El tribunal analiza avances en medidas de restauración ecológica y la solicitud de ajustes presentada por la empresa, en un proceso que pone a prueba la eficacia real de los compromisos ambientales en territorios de alta fragilidad.
La ejecución del acuerdo de conciliación por daño ambiental del proyecto Pascua Lama vuelve a ser objeto de revisión judicial, ya que el Primer Tribunal Ambiental analiza el estado de cumplimiento de las medidas comprometidas y examina una solicitud de ajustes presentada por la empresa, en una etapa que pone el foco en la efectividad de la reparación ecológica en terreno.
La causa se origina tras la acción del Consejo de Defensa del Estado por afectaciones a ecosistemas altoandinos, lo que deriva en un acuerdo aprobado en 2020. Desde entonces, el tribunal mantiene un seguimiento activo del proceso, con el objetivo de verificar si las medidas implementadas permiten restituir las condiciones ambientales intervenidas en la cordillera de Atacama.

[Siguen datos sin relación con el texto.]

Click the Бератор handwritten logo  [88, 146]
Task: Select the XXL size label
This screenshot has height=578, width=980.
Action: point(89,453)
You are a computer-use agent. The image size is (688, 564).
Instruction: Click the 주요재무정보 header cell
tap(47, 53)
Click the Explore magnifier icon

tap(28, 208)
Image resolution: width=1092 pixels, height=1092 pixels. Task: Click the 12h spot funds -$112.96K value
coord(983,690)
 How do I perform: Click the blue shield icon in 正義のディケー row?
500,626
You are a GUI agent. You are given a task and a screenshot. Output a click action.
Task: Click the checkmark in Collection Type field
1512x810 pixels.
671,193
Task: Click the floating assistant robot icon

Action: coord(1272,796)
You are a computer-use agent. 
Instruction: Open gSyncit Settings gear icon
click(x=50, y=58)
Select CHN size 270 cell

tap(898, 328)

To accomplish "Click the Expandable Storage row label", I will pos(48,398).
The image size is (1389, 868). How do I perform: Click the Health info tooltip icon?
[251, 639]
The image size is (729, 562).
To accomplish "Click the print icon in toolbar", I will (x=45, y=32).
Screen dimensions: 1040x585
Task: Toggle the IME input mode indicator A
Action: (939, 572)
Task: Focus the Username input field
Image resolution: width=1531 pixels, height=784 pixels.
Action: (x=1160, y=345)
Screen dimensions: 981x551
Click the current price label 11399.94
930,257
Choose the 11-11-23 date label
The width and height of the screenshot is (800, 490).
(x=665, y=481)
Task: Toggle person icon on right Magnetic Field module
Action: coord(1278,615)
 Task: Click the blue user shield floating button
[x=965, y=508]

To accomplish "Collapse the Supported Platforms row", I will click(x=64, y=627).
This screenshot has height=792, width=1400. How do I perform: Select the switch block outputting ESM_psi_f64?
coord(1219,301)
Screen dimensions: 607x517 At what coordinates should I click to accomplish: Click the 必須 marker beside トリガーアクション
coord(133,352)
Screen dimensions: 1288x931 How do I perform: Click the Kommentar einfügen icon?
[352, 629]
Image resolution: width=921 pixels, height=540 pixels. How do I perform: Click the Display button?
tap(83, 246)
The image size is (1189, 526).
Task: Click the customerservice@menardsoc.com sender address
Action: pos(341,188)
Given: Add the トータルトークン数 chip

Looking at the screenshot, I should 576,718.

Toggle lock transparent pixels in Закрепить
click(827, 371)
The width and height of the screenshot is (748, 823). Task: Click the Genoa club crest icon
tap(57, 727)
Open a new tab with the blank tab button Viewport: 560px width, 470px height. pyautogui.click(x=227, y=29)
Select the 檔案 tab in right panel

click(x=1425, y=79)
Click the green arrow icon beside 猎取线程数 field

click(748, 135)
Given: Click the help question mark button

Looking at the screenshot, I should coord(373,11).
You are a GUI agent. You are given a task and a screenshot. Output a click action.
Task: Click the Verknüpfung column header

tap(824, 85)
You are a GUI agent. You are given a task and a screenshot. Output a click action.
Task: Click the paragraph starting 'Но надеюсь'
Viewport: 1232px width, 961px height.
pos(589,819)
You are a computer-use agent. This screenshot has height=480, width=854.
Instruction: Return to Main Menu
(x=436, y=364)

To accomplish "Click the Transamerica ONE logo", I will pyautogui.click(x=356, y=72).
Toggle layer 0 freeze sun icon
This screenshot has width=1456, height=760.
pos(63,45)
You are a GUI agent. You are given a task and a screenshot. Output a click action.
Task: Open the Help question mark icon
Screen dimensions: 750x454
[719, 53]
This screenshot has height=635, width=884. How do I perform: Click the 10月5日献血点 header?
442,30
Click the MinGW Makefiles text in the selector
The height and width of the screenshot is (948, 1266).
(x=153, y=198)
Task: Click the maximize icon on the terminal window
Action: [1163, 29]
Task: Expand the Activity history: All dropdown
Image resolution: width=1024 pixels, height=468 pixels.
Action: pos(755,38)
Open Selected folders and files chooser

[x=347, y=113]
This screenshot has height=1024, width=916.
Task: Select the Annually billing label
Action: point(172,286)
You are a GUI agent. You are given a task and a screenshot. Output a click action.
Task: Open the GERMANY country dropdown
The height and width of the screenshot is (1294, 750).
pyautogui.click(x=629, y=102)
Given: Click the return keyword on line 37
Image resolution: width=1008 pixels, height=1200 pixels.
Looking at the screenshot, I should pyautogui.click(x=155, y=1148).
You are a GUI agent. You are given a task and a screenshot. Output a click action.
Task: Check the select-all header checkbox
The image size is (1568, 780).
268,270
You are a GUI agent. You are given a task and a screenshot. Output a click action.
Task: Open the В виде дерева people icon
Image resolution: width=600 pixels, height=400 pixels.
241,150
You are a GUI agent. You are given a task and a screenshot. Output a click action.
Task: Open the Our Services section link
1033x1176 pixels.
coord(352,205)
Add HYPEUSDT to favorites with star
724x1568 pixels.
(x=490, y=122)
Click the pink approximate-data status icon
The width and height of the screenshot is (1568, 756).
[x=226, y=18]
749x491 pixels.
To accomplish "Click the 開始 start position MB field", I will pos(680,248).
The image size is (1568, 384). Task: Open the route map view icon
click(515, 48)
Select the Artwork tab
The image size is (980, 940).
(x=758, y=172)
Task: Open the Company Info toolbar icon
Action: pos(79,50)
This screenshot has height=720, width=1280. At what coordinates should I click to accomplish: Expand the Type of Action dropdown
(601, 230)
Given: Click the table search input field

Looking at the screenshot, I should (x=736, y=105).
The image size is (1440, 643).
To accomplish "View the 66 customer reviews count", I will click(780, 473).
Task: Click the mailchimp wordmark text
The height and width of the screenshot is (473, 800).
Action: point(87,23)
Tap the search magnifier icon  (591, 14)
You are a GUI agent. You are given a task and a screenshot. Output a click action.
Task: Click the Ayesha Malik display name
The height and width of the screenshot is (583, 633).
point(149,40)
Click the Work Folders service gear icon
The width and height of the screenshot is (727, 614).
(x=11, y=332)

Avances en ejecución y desafíos en terreno
Durante la audiencia, la empresa expone el estado de avance del plan de reparación, con énfasis en la rehabilitación de vegas altoandinas y la protección de especies vegetales sensibles. Los reportes técnicos detallan monitoreos permanentes y ejecución de medidas en zonas de alta fragilidad ecológica, mientras se reconoce que las condiciones geográficas y climáticas han incidido en los ritmos de implementación del plan.
En ese marco, la compañía plantea la necesidad de introducir ajustes al acuerdo. “Las modificaciones propuestas buscan optimizar la ejecución sin alterar el objetivo de reparación ambiental”, señalan en la audiencia, argumentando que la experiencia acumulada en terreno permite identificar mejoras en la implementación. La empresa sostiene que los cambios responden a criterios técnicos derivados de la ejecución real del plan, y descarta que impliquen una reducción en los compromisos ambientales asumidos.
Desde el Consejo de Defensa del Estado, en tanto, advierten que cualquier modificación debe resguardar el estándar fijado en la conciliación. “Las obligaciones establecidas son claras, y cualquier ajuste debe evaluarse con rigor para asegurar que no se debilite la reparación comprometida”, plantean.
El organismo enfatiza que el cumplimiento debe medirse conforme a los compromisos originales del acuerdo, y subraya que eventuales cambios deben garantizar resultados equivalentes o superiores en la restauración ambiental.
Ajustes en discusión y cuestionamientos
El debate se concentra en el alcance de las modificaciones propuestas y su impacto en la recuperación del ecosistema. Terceros intervinientes, incluidos representantes de comunidades del valle del Huasco, expresan reparos respecto de la efectividad de las medidas y de la pertinencia de introducir cambios en esta etapa del proceso.
“Lo relevante es que las medidas tengan resultados verificables en el territorio. No basta con su ejecución formal”, sostienen durante la audiencia. Las observaciones apuntan a la brecha entre la ejecución de acciones y los resultados ambientales concretos, mientras se cuestiona si los ajustes propuestos aseguran una recuperación efectiva de los ecosistemas intervenidos.
El tribunal formula consultas orientadas a precisar la coherencia técnica de los cambios y los mecanismos de seguimiento. El análisis se centra en determinar si las modificaciones responden a contingencias operativas o implican redefinir el plan original, y en establecer si se mantiene la consistencia con los objetivos de reparación definidos en la conciliación.
Señales para la industria minera
El caso Pascua Lama se mantiene como una referencia en materia de daño ambiental en la minería chilena. La revisión en curso no solo define el curso del acuerdo de conciliación, sino que también proyecta efectos sobre la forma en que se evalúan los planes de reparación en el sector.
Hoy, el foco institucional se desplaza hacia la efectividad de las medidas en terreno. La exigencia ya no se limita al cumplimiento formal de las acciones comprometidas, sino que apunta a verificar resultados ambientales medibles en ecosistemas de alta fragilidad.
La resolución del Primer Tribunal Ambiental será clave para definir el alcance de los ajustes solicitados. El pronunciamiento puede establecer criterios sobre la flexibilidad de los acuerdos ambientales en ejecución, y marcar un precedente para futuros procesos de reparación en la industria minera chilena.